Isolation, culture, and in vitro differentiation of human adipocyte progenitor cells from subcutaneous WAT were performed exactly as described (16). 3T3-L1 and THP1 cells were handled as recommended in the protocols from American Type Culture Collection (Manassas, VA).
In vitro differentiated adipocytes were treated with 40 nmol/L miRIDIAN miRNA Mimics or 100 nmol/L miRIDIAN miRNA Hairpin Inhibitors (Thermo Fisher Scientific, Lafayette, CO) and HiPerFect Transfection Reagent (QIAGEN, Hilden, Germany) according to the manufacturers’ protocols. Optimal transfection conditions were determined in separate titration experiments, and transfection efficiency was assessed with quantitative real-time PCR (qRT-PCR) using miRNA probes and fluorescent transfection controls (Thermo Fisher Scientific). To rule out unspecific effects, control cells were transfected with miRIDIAN miRNA Mimic or Hairpin Inhibitor Negative Controls (Thermo Fisher Scientific). THP1 macrophages were transfected as described above for adipocytes.
RNA isolation, cDNA synthesis, and qRT-PCR.

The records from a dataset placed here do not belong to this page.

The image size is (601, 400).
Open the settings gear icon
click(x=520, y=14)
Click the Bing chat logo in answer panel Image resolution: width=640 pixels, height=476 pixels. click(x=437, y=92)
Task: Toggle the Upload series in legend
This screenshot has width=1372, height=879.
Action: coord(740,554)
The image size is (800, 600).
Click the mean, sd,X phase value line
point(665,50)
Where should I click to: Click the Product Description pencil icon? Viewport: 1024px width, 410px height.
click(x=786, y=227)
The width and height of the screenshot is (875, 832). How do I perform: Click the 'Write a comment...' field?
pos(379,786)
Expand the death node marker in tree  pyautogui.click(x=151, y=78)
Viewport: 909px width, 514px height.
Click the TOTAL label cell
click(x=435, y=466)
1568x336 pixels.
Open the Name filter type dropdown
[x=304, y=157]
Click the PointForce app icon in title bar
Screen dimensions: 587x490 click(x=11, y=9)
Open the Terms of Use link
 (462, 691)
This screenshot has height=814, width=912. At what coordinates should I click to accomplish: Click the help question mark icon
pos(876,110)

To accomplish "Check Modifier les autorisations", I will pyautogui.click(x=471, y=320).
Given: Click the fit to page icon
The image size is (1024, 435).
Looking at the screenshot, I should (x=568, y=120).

Total RNA was extracted from in vitro differentiated adipocytes, 3T3-L1 cells, isolated adipocytes, intact WAT, and macrophages. RNA concentration as well as purity was measured spectrophotometrically using a Nanodrop ND-1000 Spectrophotometer (Thermo Fisher Scientific), and high quality (total and small) RNA was confirmed using the Agilent 2100 Bioanalyzer (Agilent Technologies, Palo Alto, CA).
Total RNA was reverse transcribed using Omniscript First-strand cDNA synthesis kit (QIAGEN) and random hexamer primers (Invitrogen, Carlsbad, CA). For confirmation and further studies of microarray results, expression levels of selected target genes were measured in 384-well TaqMan Low Density Array plates (Applied Biosystems, Foster City, CA). Equal amounts of cDNA were dispersed on the plates together with a TaqMan gene expression master mix (Applied Biosystems). Amplification of the PCR products was followed and registered in a 7900HT Fast Real-Time PCR System (Applied Biosystems). The resulting data were analyzed with the RQ Manager and Data Assist software (Applied Biosystems). Other human transcripts were detected using TaqMan Universal PCR Master Mix (Applied Biosystems) and TaqMan primers and probes (Applied Biosystems). qRT-PCR was performed on an iCycler IQ (Bio-Rad, Hercules, CA) using the amplification protocol provided by Applied Biosystems. All samples were run in duplicates, and arbitrary units were calculated using a comparative cycle threshold (Ct) method (i.e., 2ΔCt-target gene/2ΔCt-reference gene). 18S rRNA was used to normalize the expression of all analyzed human genes.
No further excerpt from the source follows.